Chilled Polish Beet Soup
On Wednesdays, for a brief moment, my life falls into sync with that of my mother’s. Early that morning, a neatly folded newspaper lands on Mom’s porch. Later in the day, she peers over the food section with scissors in hand and snips recipes for summer pastas or winter soups.
Across town, I do the same. Actually, I do the same all week long, just without a newspaper. Instead, I print my recipes from the numerous food blogs and emails that I come across daily. And on Wednesdays, I print more recipes—and I read the New York Times, hungry to know the latest about Spanish wines and South Carolina farming.
Wednesdays are the day of food news. But, for Mom and me, that brings different results. Even though we both spend time pining after photos of perfectly prepared cakes and bright tomatoes, we don’t snip (or print) the same recipes.
Mom likes short, simple ones. Eats invented by the Junior League of Denver or the editors of the local paper. I like easy recipes, too, but ones from foreign countries or well-known national chefs, like Rick Bayless or Marco Canora. Which means that over the years, Mom and I have built drastically different recipe boxes, filled with flavors a generation apart.
There are, though, a few recipes that you find in each of our boxes. Chlodnik, or chilled Polish beet soup, is one of those. It comes from the yellowing pages of my mom’s Polish recipe book and blends earthy beets with tangy, salty pickles, crunchy cucumbers, and sweet dill.
I remember eating it, as a child with my family, gathered around the backyard table. My sister and I would gulp it down, craving the chill of the sweet, sour cream-accented broth and filling up on the chunks of fresh vegetable and hard-boiled egg. Between bites, my Polish-American father would declare that Poles make a more flavorful chilled soup than the Spanish do.
These days, though, despite our recipe connection, I don’t often see my mom—or, for that matter, my family. But last week, on Wednesday, I made chlodnik (pronounced whoad-nick), and Thursday, on my way to the airport, I swung by my parents’ house. I carried with me a large Tupperware of the deep pink soup, and when I walked in the house, my dad said, “Oh, chlodnik. That’s so much better than gazpacho.” And my mom, reaching past the closet where yesterdays’ food section sat with the recycling, hugged me.

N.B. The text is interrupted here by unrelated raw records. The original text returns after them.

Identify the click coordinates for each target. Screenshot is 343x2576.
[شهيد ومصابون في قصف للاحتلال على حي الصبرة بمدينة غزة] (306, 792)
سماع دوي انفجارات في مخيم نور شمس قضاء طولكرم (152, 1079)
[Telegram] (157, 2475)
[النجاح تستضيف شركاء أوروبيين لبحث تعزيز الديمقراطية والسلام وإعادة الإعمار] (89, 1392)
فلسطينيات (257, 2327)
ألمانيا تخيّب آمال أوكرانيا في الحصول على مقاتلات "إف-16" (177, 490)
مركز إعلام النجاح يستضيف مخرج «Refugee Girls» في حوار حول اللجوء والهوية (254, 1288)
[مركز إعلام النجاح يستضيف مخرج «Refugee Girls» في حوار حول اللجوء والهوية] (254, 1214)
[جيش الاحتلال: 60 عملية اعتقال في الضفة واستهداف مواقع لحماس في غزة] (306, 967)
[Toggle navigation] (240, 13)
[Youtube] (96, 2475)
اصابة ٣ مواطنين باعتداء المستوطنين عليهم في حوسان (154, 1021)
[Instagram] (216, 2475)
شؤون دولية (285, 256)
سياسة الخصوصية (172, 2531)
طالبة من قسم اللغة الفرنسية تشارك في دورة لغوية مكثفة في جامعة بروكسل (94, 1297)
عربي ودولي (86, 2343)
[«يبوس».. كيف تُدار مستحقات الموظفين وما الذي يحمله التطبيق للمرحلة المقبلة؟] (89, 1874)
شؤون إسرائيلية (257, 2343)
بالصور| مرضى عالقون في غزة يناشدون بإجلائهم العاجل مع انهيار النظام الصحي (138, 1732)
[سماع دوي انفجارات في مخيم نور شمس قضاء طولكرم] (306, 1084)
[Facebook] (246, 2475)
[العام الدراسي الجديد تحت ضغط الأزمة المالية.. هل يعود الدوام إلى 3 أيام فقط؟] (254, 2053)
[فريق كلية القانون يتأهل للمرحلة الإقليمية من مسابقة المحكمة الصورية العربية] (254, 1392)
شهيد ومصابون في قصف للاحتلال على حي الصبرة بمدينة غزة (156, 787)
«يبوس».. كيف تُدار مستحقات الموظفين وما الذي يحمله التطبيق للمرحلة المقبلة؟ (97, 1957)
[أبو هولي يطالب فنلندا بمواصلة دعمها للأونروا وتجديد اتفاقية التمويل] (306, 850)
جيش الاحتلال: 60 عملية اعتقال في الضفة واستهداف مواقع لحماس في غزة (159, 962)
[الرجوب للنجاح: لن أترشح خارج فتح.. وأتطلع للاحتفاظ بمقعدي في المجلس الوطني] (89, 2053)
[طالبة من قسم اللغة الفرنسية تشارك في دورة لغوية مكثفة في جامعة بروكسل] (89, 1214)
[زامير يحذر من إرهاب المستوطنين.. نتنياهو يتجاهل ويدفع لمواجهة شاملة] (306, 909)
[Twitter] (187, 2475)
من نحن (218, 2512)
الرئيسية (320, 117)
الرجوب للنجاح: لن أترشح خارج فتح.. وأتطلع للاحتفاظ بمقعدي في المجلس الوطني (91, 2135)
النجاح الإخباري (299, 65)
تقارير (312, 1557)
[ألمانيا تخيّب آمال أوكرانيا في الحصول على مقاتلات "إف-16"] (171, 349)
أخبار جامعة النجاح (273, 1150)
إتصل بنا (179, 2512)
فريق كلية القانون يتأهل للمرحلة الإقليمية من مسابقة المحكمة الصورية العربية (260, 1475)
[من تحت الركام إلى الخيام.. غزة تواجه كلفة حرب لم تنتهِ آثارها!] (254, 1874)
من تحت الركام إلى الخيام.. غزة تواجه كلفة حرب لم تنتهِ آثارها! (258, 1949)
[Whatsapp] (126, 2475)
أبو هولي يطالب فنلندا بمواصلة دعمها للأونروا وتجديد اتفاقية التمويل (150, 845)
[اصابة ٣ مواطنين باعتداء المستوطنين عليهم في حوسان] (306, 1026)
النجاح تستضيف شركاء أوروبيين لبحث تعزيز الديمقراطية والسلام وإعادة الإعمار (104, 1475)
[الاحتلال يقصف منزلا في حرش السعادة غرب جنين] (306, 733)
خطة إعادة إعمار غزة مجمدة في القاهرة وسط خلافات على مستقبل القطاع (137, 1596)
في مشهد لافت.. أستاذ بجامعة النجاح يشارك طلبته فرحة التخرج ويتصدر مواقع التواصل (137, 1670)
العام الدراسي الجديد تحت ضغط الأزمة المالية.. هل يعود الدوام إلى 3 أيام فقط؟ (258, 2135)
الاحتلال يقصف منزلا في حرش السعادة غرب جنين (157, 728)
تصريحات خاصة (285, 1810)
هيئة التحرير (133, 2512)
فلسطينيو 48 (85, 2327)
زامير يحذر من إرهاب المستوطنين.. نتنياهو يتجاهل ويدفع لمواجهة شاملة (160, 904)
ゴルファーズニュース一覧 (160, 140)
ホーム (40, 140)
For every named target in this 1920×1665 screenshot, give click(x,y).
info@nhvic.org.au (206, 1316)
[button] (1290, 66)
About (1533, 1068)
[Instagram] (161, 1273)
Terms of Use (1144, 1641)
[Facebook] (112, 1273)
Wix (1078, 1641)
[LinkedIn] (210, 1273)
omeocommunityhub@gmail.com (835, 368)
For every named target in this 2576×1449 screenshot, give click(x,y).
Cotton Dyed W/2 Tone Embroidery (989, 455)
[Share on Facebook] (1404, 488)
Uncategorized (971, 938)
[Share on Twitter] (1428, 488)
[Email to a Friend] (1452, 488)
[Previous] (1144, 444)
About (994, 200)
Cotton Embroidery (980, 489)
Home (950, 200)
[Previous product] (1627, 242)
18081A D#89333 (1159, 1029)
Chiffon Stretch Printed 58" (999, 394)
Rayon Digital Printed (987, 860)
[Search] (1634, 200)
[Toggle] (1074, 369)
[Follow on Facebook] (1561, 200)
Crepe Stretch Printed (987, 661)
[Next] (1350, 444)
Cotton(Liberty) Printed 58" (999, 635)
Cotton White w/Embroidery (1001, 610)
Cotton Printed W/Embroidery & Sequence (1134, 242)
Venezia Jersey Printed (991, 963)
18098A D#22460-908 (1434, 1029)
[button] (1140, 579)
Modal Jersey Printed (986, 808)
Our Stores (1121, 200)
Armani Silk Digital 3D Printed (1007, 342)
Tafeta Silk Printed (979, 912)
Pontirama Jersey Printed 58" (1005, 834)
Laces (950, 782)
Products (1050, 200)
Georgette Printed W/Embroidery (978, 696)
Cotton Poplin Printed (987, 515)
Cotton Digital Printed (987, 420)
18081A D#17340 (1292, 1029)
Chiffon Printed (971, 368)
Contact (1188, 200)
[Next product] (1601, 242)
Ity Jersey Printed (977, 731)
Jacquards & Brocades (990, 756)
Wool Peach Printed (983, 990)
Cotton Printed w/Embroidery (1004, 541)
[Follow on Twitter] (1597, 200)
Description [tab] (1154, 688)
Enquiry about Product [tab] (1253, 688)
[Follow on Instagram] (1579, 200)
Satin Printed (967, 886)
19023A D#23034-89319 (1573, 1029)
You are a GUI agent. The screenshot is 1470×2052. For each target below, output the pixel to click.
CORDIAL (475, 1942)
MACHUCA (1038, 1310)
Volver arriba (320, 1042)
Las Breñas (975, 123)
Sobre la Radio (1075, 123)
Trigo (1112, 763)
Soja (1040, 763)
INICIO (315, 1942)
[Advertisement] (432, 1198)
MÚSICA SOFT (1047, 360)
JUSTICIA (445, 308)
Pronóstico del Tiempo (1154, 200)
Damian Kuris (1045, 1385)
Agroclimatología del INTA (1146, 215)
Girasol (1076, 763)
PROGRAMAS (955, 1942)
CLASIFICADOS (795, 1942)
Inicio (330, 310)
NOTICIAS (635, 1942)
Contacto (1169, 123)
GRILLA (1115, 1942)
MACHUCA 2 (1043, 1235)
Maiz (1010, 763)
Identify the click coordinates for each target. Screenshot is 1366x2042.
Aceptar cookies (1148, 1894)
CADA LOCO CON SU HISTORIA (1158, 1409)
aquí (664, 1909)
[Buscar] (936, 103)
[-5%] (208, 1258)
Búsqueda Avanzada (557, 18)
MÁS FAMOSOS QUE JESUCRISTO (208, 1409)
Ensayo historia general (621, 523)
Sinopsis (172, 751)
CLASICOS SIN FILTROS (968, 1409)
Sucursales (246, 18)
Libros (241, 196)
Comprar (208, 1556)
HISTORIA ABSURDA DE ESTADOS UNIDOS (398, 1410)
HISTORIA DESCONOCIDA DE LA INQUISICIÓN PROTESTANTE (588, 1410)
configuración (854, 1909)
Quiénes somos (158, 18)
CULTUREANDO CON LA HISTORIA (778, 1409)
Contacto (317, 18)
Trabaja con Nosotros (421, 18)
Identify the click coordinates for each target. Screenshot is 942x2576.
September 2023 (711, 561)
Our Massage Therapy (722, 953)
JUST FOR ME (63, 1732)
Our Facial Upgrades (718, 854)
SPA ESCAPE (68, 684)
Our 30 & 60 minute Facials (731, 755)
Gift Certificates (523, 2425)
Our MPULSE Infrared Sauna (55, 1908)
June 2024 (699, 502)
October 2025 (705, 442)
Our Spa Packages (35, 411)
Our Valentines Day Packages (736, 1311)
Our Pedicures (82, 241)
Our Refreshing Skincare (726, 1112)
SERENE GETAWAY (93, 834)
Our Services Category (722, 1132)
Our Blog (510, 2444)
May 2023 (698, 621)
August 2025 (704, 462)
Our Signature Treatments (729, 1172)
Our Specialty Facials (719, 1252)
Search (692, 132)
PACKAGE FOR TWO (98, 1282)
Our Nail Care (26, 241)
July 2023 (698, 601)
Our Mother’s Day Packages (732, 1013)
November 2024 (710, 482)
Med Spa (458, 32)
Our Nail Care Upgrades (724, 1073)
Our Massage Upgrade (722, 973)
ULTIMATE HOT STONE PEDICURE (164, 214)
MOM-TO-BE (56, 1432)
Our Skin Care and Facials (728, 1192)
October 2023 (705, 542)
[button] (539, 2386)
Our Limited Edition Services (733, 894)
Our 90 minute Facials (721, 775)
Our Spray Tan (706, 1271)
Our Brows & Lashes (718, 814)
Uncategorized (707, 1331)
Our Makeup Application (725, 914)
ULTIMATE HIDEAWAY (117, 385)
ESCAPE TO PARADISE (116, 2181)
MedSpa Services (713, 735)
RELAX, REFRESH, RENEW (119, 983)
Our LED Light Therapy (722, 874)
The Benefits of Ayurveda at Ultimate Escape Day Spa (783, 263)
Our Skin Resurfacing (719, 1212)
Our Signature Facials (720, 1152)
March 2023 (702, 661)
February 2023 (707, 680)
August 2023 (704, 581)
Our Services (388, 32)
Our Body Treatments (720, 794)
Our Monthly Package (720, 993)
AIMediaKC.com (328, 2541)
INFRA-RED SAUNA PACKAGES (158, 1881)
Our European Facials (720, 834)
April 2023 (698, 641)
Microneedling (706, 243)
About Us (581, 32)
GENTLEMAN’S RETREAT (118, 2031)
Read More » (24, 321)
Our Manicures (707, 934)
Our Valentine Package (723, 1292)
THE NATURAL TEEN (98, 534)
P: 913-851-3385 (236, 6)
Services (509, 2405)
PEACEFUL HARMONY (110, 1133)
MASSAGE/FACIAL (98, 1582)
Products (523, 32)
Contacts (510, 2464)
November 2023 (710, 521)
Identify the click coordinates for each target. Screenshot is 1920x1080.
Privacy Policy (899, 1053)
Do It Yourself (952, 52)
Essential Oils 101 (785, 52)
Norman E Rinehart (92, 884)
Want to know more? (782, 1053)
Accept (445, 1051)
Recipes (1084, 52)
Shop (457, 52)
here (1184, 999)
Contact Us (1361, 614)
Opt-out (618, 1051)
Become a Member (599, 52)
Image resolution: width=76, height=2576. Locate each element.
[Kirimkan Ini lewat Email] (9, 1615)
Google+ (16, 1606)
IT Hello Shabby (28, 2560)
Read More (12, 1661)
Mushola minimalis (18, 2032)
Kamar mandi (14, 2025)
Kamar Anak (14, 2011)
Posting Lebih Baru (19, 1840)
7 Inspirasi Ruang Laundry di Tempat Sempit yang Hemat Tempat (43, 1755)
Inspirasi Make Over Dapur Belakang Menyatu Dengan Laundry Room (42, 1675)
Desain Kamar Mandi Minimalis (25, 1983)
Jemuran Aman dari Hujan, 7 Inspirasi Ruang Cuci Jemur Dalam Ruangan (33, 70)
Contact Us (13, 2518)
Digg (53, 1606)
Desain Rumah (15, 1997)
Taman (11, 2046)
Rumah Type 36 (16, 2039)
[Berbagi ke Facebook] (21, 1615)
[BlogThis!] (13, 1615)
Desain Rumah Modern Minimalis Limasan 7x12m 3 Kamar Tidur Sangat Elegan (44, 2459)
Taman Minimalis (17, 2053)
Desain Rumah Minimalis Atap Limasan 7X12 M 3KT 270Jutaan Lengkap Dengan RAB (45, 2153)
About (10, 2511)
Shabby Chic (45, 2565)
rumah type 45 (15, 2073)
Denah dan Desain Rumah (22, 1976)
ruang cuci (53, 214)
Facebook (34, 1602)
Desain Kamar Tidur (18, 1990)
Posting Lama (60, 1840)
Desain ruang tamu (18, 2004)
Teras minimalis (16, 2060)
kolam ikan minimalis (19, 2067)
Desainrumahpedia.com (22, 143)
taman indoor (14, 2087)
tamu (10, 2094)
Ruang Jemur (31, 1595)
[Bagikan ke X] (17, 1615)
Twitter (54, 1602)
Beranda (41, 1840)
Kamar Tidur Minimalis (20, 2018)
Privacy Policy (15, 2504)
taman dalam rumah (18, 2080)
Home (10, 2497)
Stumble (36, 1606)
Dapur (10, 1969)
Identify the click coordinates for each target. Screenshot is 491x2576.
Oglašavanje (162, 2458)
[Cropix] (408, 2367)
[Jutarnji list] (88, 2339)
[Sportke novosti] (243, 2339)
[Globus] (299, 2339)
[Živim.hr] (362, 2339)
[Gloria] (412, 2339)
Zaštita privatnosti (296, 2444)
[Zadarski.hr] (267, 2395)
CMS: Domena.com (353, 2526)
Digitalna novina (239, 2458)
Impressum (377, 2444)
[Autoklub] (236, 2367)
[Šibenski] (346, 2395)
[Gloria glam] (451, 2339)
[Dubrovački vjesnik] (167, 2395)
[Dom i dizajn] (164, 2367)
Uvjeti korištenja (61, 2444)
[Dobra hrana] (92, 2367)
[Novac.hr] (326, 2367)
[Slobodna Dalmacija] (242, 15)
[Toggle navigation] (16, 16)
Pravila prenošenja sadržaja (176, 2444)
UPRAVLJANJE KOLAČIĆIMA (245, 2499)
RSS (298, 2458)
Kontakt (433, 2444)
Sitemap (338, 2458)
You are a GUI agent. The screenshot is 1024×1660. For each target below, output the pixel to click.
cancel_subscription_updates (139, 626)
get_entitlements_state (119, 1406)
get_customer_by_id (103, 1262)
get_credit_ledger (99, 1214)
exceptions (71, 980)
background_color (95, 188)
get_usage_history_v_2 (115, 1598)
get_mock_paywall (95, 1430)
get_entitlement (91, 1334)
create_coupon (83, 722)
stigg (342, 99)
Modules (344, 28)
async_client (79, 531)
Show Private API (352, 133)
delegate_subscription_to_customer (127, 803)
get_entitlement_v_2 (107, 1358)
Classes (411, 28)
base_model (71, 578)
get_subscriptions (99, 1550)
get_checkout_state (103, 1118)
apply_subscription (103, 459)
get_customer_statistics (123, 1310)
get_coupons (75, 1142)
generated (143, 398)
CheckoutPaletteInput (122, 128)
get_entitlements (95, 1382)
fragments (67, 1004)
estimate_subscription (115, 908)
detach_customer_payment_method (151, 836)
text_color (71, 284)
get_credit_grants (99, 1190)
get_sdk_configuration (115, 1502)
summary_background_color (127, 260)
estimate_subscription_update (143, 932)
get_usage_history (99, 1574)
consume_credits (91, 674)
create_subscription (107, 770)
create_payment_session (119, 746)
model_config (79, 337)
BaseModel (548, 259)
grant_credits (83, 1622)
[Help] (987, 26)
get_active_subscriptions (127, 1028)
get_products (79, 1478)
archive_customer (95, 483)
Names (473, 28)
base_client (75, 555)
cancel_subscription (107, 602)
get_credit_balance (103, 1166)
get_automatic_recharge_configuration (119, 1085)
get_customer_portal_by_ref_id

Chlodnik: Polish Beet Soup
Serves 8-10
This chilled beet soup is a blend of two recipes from my mom’s tattered Polish cookbook. In it, ruby red beets meet crunchy cucumbers and salty pickles. Which makes for a deep pink, highly refreshing soup that my Polish-American father claims is better than gazpacho.
4 large beets with stalks and leaves, washed
4 cups beef broth
¼ cup water
2 tablespoons flour
½ teaspoon sugar
1 tablespoon freshly squeezed lemon juice
¾ cup pickle juice, from the jar
½ cup sour cream
2 large dill pickles, diced
3 pickling cucumbers, diced
1 clove garlic, minced
1 tablespoon fresh dill leaves
3 scallions, sliced thin
Salt and freshly ground pepper to taste
5 hard boiled eggs, peeled and halved
Cut leaves and stalks from beets, and place them in large saucepan along with beet roots. Cover with water, bring to a boil, and cook beets until tender, about 35 minutes. Reserving the cooking water, remove beets and leaves. Discard the stocks and leaves, and let beets cool, about 20 minutes. Peel and dice beets.
While the beets are cooking, heat the beef broth in a medium saucepan over medium-high heat. Combine the flour and water until smooth. When broth is simmering, add flour mixture and sugar. Cook for one minute, remove from heat, and cool about 20 minutes.
When beef mixture has cooled, add lemon and pickle juices, plus sour cream. Whisk until combined. Add beets, pickles, cucumbers, garlic, dill, and scallions. If soup seems too thick, add reserved beet water. Season with salt and freshly ground pepper. Chill for at least 2 hours.
To serve, fill bowls with soup and top with half a hard-boiled egg.